Abstract

ABSTRACT The release of Emmanuel Levinas’s Prison Notebooks (Carnets de captivité) as a part of the first tome of his collected works has further illuminated the extent of the philosopher’s preoccupation with art, especially literature. Levinas’s own literary efforts have been well documented, but less attention has been paid to the relationship between the Prison Notebooks and Levinas’s early philosophy of art. In this article, I suggest that much of what Levinas has to say apropos art in his early philosophy can be traced back to meditations undertaken in captivity. I will unearth the influence of the Prison Notebooks in three articles from the 1940ʹs “L’autre dans Proust,” “La réalité et son ombre,” and “La transcendance des mots.” I argue that in Levinas’s early philosophy of art follows two distinct “paths”: the path of eros and the path of sensation.

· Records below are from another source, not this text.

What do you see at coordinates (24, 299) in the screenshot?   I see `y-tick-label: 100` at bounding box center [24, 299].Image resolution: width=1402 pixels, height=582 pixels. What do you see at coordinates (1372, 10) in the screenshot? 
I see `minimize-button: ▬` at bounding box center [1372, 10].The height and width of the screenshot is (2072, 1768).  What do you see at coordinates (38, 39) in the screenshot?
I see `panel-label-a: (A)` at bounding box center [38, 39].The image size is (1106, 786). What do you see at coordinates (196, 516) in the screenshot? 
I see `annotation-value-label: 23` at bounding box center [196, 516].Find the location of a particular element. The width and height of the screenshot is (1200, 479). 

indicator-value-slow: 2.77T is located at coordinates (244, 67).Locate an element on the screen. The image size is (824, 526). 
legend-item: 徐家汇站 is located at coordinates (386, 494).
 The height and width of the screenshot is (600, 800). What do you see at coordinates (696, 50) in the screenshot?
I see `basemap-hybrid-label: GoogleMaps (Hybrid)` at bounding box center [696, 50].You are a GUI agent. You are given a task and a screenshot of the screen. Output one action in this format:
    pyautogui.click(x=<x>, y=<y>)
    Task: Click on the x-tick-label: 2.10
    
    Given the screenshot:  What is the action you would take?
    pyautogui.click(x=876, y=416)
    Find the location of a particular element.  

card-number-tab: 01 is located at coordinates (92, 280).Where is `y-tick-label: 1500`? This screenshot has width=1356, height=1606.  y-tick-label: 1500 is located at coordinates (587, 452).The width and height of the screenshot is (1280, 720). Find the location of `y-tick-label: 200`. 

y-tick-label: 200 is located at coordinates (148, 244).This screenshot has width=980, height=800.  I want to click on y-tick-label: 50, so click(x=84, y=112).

On one hand, Levinas questions how and if literature can do justice to the question of alterity, whereas on the other he seeks to make sense of the relationship between art and sensibility. I argue that in his notebooks Levinas offers an account of the meaning of sensations that forms the basis of his early aesthetics. Thus, the study of the Prison Notebooks is important as it allows us to see how Levinas’s early philosophy of art, including his seminal “La réalité et son ombre,” functions as a continuation of a philosophical project already begun during his time in captivity.